===== EXCERPTED DATA =====
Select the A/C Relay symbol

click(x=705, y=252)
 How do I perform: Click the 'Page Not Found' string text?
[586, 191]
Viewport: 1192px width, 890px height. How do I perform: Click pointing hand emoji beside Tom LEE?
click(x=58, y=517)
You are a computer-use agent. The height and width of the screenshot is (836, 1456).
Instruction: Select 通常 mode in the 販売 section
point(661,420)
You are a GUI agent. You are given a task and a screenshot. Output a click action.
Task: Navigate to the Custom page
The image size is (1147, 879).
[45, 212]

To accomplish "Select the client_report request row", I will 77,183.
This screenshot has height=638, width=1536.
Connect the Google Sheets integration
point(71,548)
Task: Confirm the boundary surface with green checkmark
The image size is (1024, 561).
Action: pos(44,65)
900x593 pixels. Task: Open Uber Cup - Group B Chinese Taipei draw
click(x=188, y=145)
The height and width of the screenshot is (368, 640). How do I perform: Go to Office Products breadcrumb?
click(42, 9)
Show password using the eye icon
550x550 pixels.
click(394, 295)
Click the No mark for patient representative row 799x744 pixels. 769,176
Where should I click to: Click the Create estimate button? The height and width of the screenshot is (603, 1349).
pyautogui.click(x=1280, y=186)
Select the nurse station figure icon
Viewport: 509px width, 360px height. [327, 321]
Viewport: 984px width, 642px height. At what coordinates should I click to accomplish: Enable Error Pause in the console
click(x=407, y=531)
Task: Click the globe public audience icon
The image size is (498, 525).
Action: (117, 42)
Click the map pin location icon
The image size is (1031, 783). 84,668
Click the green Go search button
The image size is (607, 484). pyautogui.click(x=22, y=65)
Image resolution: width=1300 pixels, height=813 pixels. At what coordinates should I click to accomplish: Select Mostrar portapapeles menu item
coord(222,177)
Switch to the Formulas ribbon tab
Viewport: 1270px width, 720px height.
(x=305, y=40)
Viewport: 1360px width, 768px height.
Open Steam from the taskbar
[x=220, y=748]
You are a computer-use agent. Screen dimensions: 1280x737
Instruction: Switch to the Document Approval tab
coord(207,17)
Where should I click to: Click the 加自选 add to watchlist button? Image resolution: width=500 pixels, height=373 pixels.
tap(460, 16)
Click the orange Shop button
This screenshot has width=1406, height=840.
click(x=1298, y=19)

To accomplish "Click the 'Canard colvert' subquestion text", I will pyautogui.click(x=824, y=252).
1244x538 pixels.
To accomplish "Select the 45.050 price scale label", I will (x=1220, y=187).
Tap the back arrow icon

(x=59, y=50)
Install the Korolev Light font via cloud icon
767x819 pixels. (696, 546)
=====
→ WHAT YOU SHOULD DO
Each line of the material should be returned exactly as it stands.

→ SOLVED EXERCISE
Select the A/C Relay symbol

click(x=705, y=252)
 How do I perform: Click the 'Page Not Found' string text?
[586, 191]
Viewport: 1192px width, 890px height. How do I perform: Click pointing hand emoji beside Tom LEE?
click(x=58, y=517)
You are a computer-use agent. The height and width of the screenshot is (836, 1456).
Instruction: Select 通常 mode in the 販売 section
point(661,420)
You are a GUI agent. You are given a task and a screenshot. Output a click action.
Task: Navigate to the Custom page
The image size is (1147, 879).
[45, 212]

To accomplish "Select the client_report request row", I will 77,183.
This screenshot has height=638, width=1536.
Connect the Google Sheets integration
point(71,548)
Task: Confirm the boundary surface with green checkmark
The image size is (1024, 561).
Action: pos(44,65)
900x593 pixels. Task: Open Uber Cup - Group B Chinese Taipei draw
click(x=188, y=145)
The height and width of the screenshot is (368, 640). How do I perform: Go to Office Products breadcrumb?
click(42, 9)
Show password using the eye icon
550x550 pixels.
click(394, 295)
Click the No mark for patient representative row 799x744 pixels. 769,176
Where should I click to: Click the Create estimate button? The height and width of the screenshot is (603, 1349).
pyautogui.click(x=1280, y=186)
Select the nurse station figure icon
Viewport: 509px width, 360px height. [327, 321]
Viewport: 984px width, 642px height. At what coordinates should I click to accomplish: Enable Error Pause in the console
click(x=407, y=531)
Task: Click the globe public audience icon
The image size is (498, 525).
Action: (117, 42)
Click the map pin location icon
The image size is (1031, 783). 84,668
Click the green Go search button
The image size is (607, 484). pyautogui.click(x=22, y=65)
Image resolution: width=1300 pixels, height=813 pixels. At what coordinates should I click to accomplish: Select Mostrar portapapeles menu item
coord(222,177)
Switch to the Formulas ribbon tab
Viewport: 1270px width, 720px height.
(x=305, y=40)
Viewport: 1360px width, 768px height.
Open Steam from the taskbar
[x=220, y=748]
You are a computer-use agent. Screen dimensions: 1280x737
Instruction: Switch to the Document Approval tab
coord(207,17)
Where should I click to: Click the 加自选 add to watchlist button? Image resolution: width=500 pixels, height=373 pixels.
tap(460, 16)
Click the orange Shop button
This screenshot has width=1406, height=840.
click(x=1298, y=19)

To accomplish "Click the 'Canard colvert' subquestion text", I will pyautogui.click(x=824, y=252).
1244x538 pixels.
To accomplish "Select the 45.050 price scale label", I will (x=1220, y=187).
Tap the back arrow icon

(x=59, y=50)
Install the Korolev Light font via cloud icon
767x819 pixels. (696, 546)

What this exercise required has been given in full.